● **JOB**: Duplicate the lines below verbatim, beginning with the line that contains "You are a GUI" and continuing through the end of the lines. Leave out the pictures.

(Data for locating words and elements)

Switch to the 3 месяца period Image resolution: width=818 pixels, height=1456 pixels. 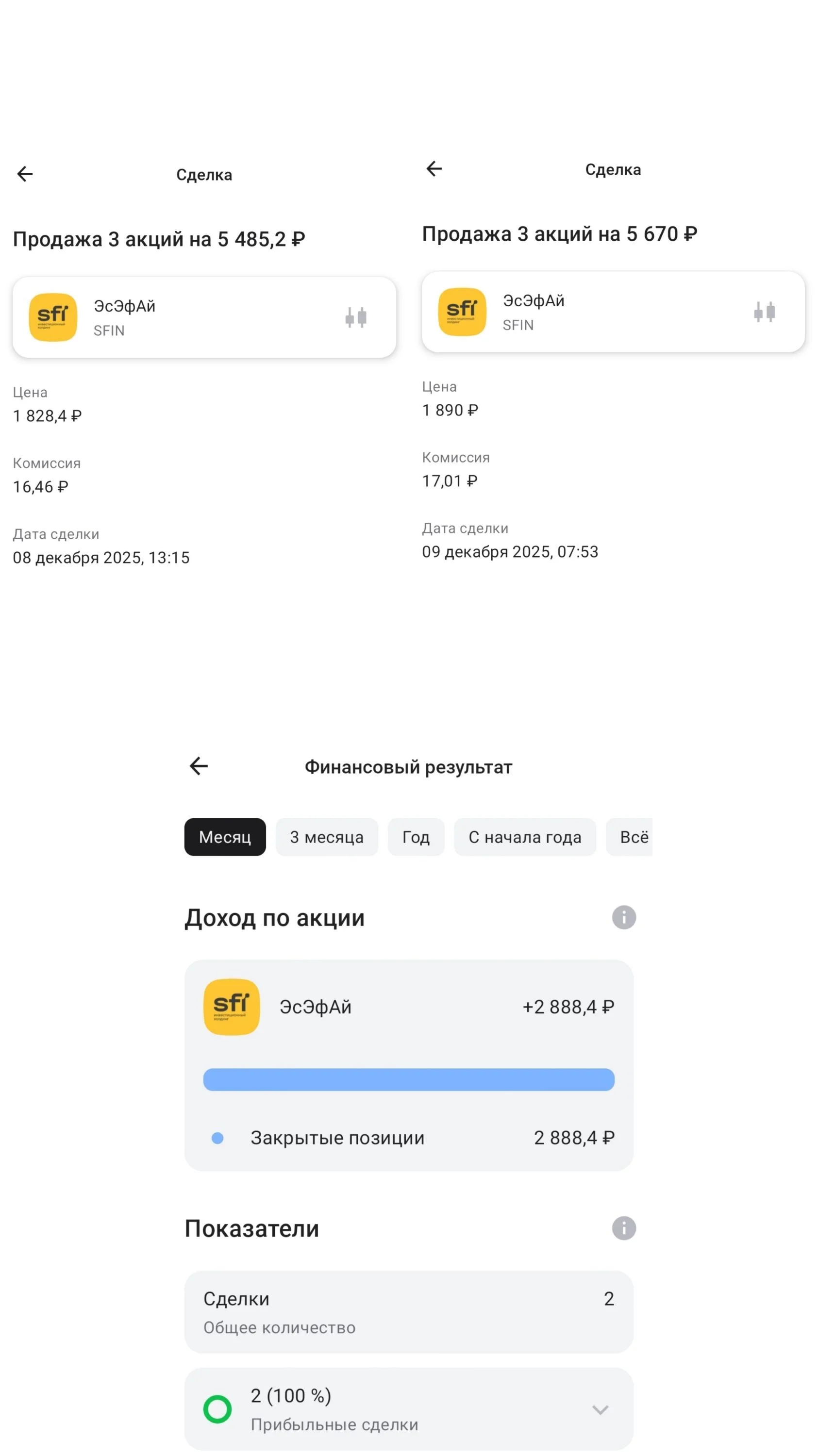point(327,837)
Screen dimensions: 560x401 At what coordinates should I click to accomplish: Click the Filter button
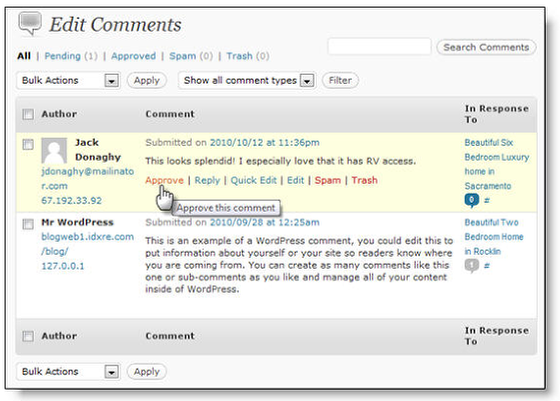(x=340, y=80)
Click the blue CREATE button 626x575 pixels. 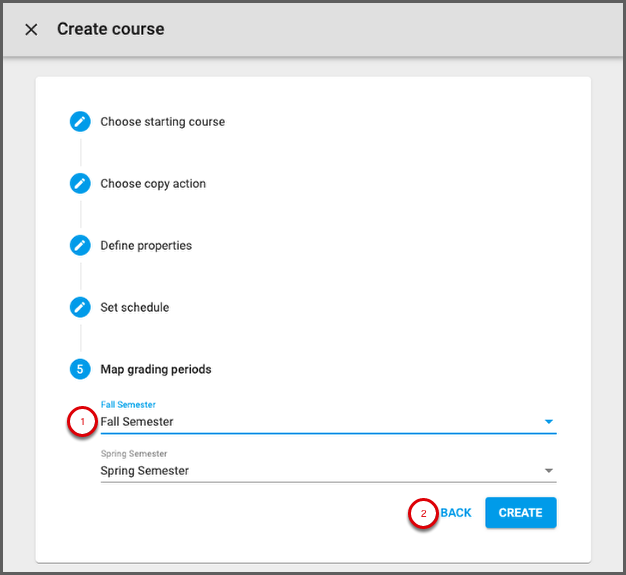tap(520, 513)
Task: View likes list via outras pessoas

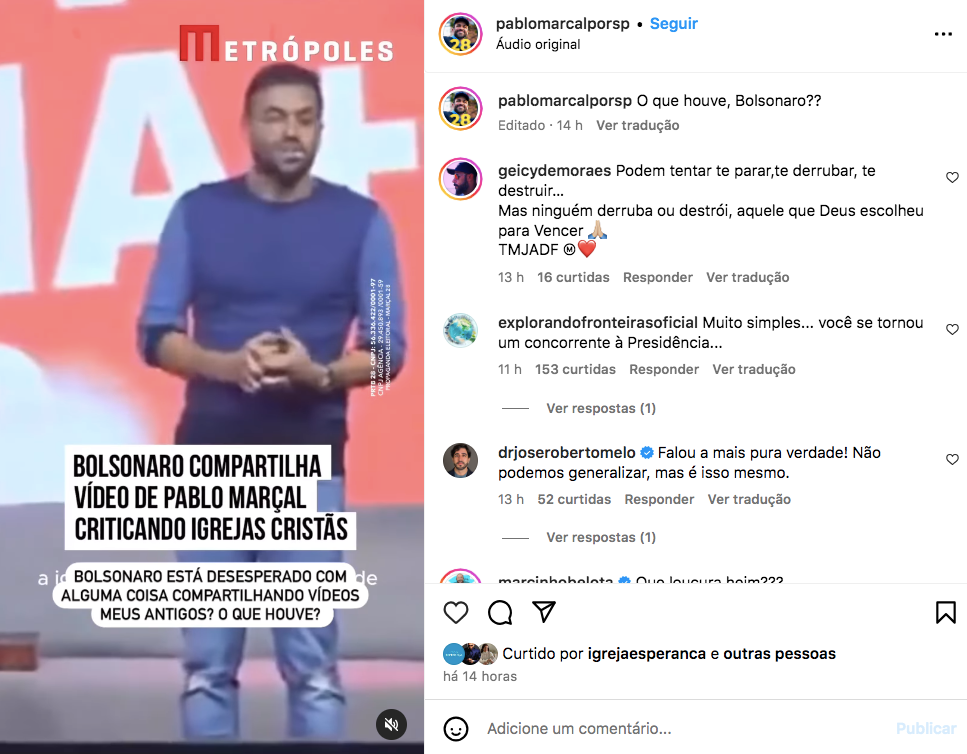Action: (780, 654)
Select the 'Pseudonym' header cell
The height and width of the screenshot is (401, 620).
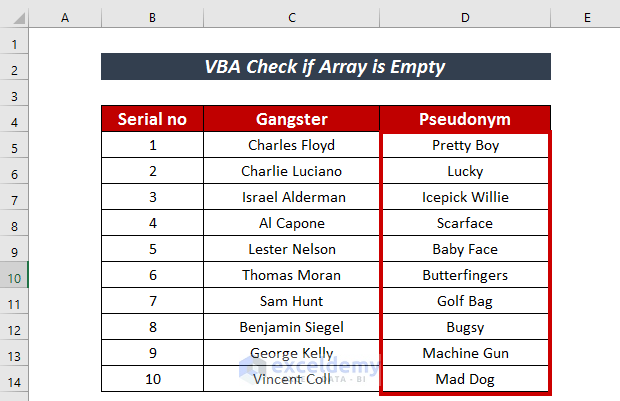465,119
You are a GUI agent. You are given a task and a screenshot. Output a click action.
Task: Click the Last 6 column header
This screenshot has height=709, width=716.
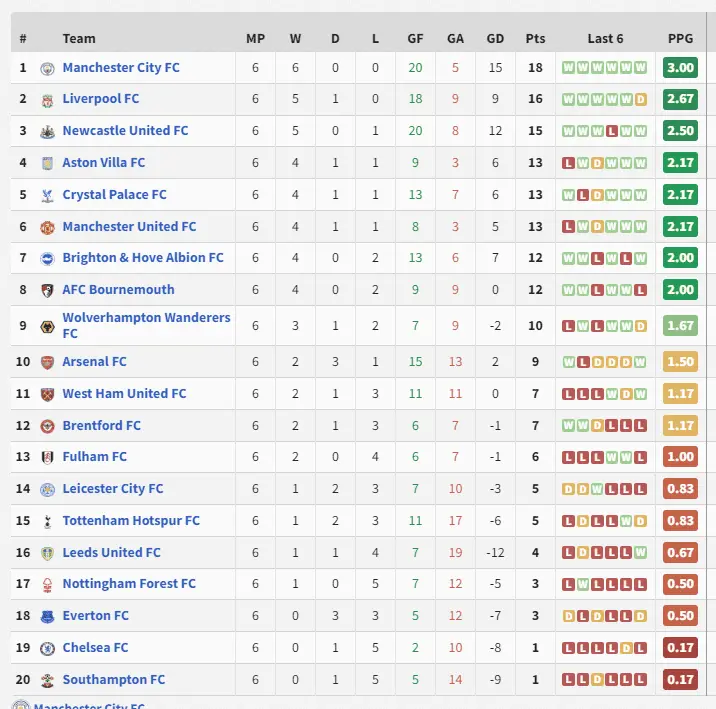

● **RESULT BELOW**:
You are a GUI agent. You are given a task and a screenshot. Output a click action.
Task: Click the Last 6 column header
This screenshot has height=709, width=716.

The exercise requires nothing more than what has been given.